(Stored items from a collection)
- - -
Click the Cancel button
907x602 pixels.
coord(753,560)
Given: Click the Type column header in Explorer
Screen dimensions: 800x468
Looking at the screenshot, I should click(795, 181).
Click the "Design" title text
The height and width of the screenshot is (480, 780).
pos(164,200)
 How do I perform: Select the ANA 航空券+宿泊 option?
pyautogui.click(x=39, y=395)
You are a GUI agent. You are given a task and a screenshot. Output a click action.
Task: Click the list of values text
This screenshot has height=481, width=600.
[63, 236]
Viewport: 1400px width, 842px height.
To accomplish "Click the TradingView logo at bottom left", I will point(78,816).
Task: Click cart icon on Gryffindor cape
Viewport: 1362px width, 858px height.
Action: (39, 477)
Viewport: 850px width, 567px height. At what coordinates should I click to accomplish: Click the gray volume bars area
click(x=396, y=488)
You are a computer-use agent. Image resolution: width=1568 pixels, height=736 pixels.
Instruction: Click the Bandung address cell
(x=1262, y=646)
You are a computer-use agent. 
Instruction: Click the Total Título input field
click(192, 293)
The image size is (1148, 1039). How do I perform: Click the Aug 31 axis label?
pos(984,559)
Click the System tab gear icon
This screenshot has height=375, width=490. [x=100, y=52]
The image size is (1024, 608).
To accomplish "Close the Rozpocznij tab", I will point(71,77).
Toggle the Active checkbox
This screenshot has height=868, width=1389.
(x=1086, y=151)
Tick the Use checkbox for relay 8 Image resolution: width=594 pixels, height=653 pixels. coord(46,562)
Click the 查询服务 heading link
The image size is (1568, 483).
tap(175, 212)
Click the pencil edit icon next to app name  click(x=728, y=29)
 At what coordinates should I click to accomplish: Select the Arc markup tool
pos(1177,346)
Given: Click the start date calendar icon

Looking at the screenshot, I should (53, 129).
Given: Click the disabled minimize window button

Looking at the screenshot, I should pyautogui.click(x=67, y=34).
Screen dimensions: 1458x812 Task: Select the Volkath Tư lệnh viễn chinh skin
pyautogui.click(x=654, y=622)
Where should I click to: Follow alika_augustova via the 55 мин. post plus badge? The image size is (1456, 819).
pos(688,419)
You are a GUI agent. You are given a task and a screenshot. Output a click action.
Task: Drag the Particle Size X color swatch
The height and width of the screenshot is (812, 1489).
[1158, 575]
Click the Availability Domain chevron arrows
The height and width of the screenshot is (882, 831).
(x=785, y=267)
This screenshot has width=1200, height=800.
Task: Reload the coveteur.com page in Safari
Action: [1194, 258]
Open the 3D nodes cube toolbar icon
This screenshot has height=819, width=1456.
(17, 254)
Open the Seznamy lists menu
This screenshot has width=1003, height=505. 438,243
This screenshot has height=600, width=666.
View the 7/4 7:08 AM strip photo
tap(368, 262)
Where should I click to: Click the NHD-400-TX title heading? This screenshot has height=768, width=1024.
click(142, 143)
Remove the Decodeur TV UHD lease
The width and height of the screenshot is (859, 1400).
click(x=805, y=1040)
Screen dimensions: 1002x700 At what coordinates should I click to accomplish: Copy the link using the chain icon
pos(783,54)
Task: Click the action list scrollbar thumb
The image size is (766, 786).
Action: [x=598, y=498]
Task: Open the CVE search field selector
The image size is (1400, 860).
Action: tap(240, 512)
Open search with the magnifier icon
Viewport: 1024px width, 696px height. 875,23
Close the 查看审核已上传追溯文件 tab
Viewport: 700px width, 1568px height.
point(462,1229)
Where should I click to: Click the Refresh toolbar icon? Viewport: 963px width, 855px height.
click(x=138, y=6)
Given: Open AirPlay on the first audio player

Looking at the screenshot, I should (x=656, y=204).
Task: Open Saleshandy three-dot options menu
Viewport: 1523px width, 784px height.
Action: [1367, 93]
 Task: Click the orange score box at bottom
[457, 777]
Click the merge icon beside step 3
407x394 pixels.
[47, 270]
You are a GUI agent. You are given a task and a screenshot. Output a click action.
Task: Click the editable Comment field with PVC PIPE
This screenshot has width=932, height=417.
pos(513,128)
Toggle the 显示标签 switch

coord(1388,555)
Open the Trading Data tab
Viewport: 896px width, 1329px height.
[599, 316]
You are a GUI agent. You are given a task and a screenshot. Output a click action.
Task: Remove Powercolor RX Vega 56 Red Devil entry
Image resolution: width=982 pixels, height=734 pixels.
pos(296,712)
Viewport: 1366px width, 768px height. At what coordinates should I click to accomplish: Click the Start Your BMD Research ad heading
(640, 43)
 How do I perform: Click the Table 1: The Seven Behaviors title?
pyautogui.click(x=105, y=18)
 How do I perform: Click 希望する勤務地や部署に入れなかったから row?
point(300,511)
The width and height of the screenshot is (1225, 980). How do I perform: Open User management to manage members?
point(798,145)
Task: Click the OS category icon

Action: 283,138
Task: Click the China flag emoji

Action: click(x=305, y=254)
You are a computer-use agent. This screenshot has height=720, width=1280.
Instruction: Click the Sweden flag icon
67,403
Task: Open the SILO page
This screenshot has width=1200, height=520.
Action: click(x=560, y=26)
- - -
§ **How to complete this task**: The exact wording of every entry above should be written out again.

§ **Response area**:
Click the Cancel button
907x602 pixels.
coord(753,560)
Given: Click the Type column header in Explorer
Screen dimensions: 800x468
Looking at the screenshot, I should click(795, 181).
Click the "Design" title text
The height and width of the screenshot is (480, 780).
pos(164,200)
 How do I perform: Select the ANA 航空券+宿泊 option?
pyautogui.click(x=39, y=395)
You are a GUI agent. You are given a task and a screenshot. Output a click action.
Task: Click the list of values text
This screenshot has height=481, width=600.
[63, 236]
Viewport: 1400px width, 842px height.
To accomplish "Click the TradingView logo at bottom left", I will point(78,816).
Task: Click cart icon on Gryffindor cape
Viewport: 1362px width, 858px height.
Action: (39, 477)
Viewport: 850px width, 567px height. At what coordinates should I click to accomplish: Click the gray volume bars area
click(x=396, y=488)
You are a computer-use agent. Image resolution: width=1568 pixels, height=736 pixels.
Instruction: Click the Bandung address cell
(x=1262, y=646)
You are a computer-use agent. 
Instruction: Click the Total Título input field
click(192, 293)
The image size is (1148, 1039). How do I perform: Click the Aug 31 axis label?
pos(984,559)
Click the System tab gear icon
This screenshot has height=375, width=490. [x=100, y=52]
The image size is (1024, 608).
To accomplish "Close the Rozpocznij tab", I will point(71,77).
Toggle the Active checkbox
This screenshot has height=868, width=1389.
(x=1086, y=151)
Tick the Use checkbox for relay 8 Image resolution: width=594 pixels, height=653 pixels. coord(46,562)
Click the 查询服务 heading link
The image size is (1568, 483).
tap(175, 212)
Click the pencil edit icon next to app name  click(x=728, y=29)
 At what coordinates should I click to accomplish: Select the Arc markup tool
pos(1177,346)
Given: Click the start date calendar icon

Looking at the screenshot, I should (53, 129).
Given: Click the disabled minimize window button

Looking at the screenshot, I should pyautogui.click(x=67, y=34).
Screen dimensions: 1458x812 Task: Select the Volkath Tư lệnh viễn chinh skin
pyautogui.click(x=654, y=622)
Where should I click to: Follow alika_augustova via the 55 мин. post plus badge? The image size is (1456, 819).
pos(688,419)
You are a GUI agent. You are given a task and a screenshot. Output a click action.
Task: Drag the Particle Size X color swatch
The height and width of the screenshot is (812, 1489).
[1158, 575]
Click the Availability Domain chevron arrows
The height and width of the screenshot is (882, 831).
(x=785, y=267)
This screenshot has width=1200, height=800.
Task: Reload the coveteur.com page in Safari
Action: [1194, 258]
Open the 3D nodes cube toolbar icon
This screenshot has height=819, width=1456.
(17, 254)
Open the Seznamy lists menu
This screenshot has width=1003, height=505. 438,243
This screenshot has height=600, width=666.
View the 7/4 7:08 AM strip photo
tap(368, 262)
Where should I click to: Click the NHD-400-TX title heading? This screenshot has height=768, width=1024.
click(142, 143)
Remove the Decodeur TV UHD lease
The width and height of the screenshot is (859, 1400).
click(x=805, y=1040)
Screen dimensions: 1002x700 At what coordinates should I click to accomplish: Copy the link using the chain icon
pos(783,54)
Task: Click the action list scrollbar thumb
The image size is (766, 786).
Action: [x=598, y=498]
Task: Open the CVE search field selector
The image size is (1400, 860).
Action: tap(240, 512)
Open search with the magnifier icon
Viewport: 1024px width, 696px height. 875,23
Close the 查看审核已上传追溯文件 tab
Viewport: 700px width, 1568px height.
point(462,1229)
Where should I click to: Click the Refresh toolbar icon? Viewport: 963px width, 855px height.
click(x=138, y=6)
Given: Open AirPlay on the first audio player

Looking at the screenshot, I should (x=656, y=204).
Task: Open Saleshandy three-dot options menu
Viewport: 1523px width, 784px height.
Action: [1367, 93]
 Task: Click the orange score box at bottom
[457, 777]
Click the merge icon beside step 3
407x394 pixels.
[47, 270]
You are a GUI agent. You are given a task and a screenshot. Output a click action.
Task: Click the editable Comment field with PVC PIPE
This screenshot has width=932, height=417.
pos(513,128)
Toggle the 显示标签 switch

coord(1388,555)
Open the Trading Data tab
Viewport: 896px width, 1329px height.
[599, 316]
You are a GUI agent. You are given a task and a screenshot. Output a click action.
Task: Remove Powercolor RX Vega 56 Red Devil entry
Image resolution: width=982 pixels, height=734 pixels.
pos(296,712)
Viewport: 1366px width, 768px height. At what coordinates should I click to accomplish: Click the Start Your BMD Research ad heading
(640, 43)
 How do I perform: Click the Table 1: The Seven Behaviors title?
pyautogui.click(x=105, y=18)
 How do I perform: Click 希望する勤務地や部署に入れなかったから row?
point(300,511)
The width and height of the screenshot is (1225, 980). How do I perform: Open User management to manage members?
point(798,145)
Task: Click the OS category icon

Action: 283,138
Task: Click the China flag emoji

Action: click(x=305, y=254)
You are a computer-use agent. This screenshot has height=720, width=1280.
Instruction: Click the Sweden flag icon
67,403
Task: Open the SILO page
This screenshot has width=1200, height=520.
Action: click(x=560, y=26)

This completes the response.